A federal judge in California says a carrier that insures and administers an employee benefit plan should give clear information about fighting denials, especially if the plan offers only one level of appeal.
U.S. District Judge Dean Pregerson has agreed to review a denial decision in Los Angeles from scratch, rather than looking only for abuse of discretion, because, he says, the initial denial letter tended to show a conflict of interest that breached the carriers fiduciary obligations to the beneficiary.
To comply with the Employee Retirement Income Security Act, “the initial denial letter must be precise, unambiguous, and clearly articulate any procedural or medical reasons for the denial,” Pregerson writes in an opinion on the case, Olive vs.
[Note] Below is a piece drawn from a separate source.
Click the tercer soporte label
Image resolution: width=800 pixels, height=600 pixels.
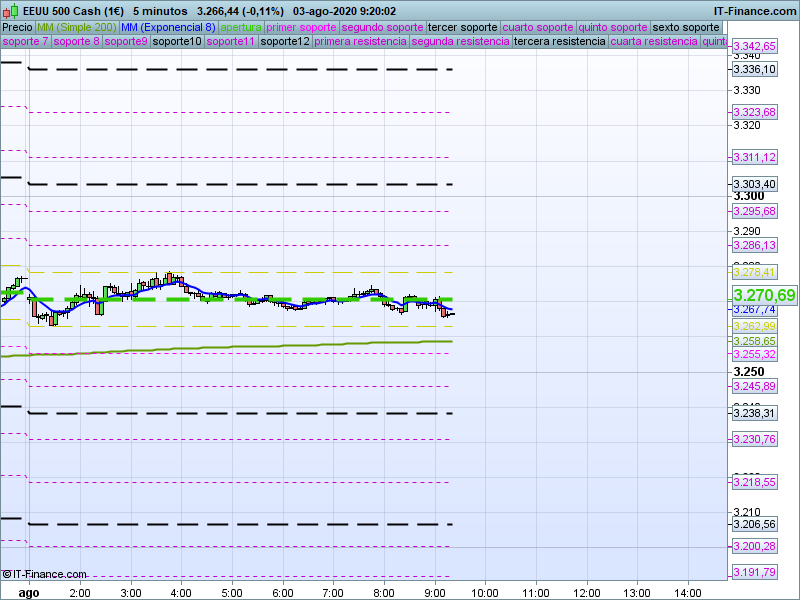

American Express Long Term Disability Benefit Plan, et al.
The ruling deals only with procedural issues and not with the merits of the case.
The plaintiff in the case, Ruth Olive, belonged to a group long-term disability insurance plan insured and administered by an affiliate of MetLife Inc., New York.
Olive filed an LTD claim in 1999, after she underwent abdominal surgery and suffered a serious infection.
An October 1999 initial denial letter told Olive that she would have to be unable to perform any and every duty of her own occupation, and require the regular care of a doctor, to qualify for benefits.
The letter told Olive that her surgeon would not fill out any paperwork; that her primary care physician said he was not seeing her; and that it did not have information indicating she was unable to work.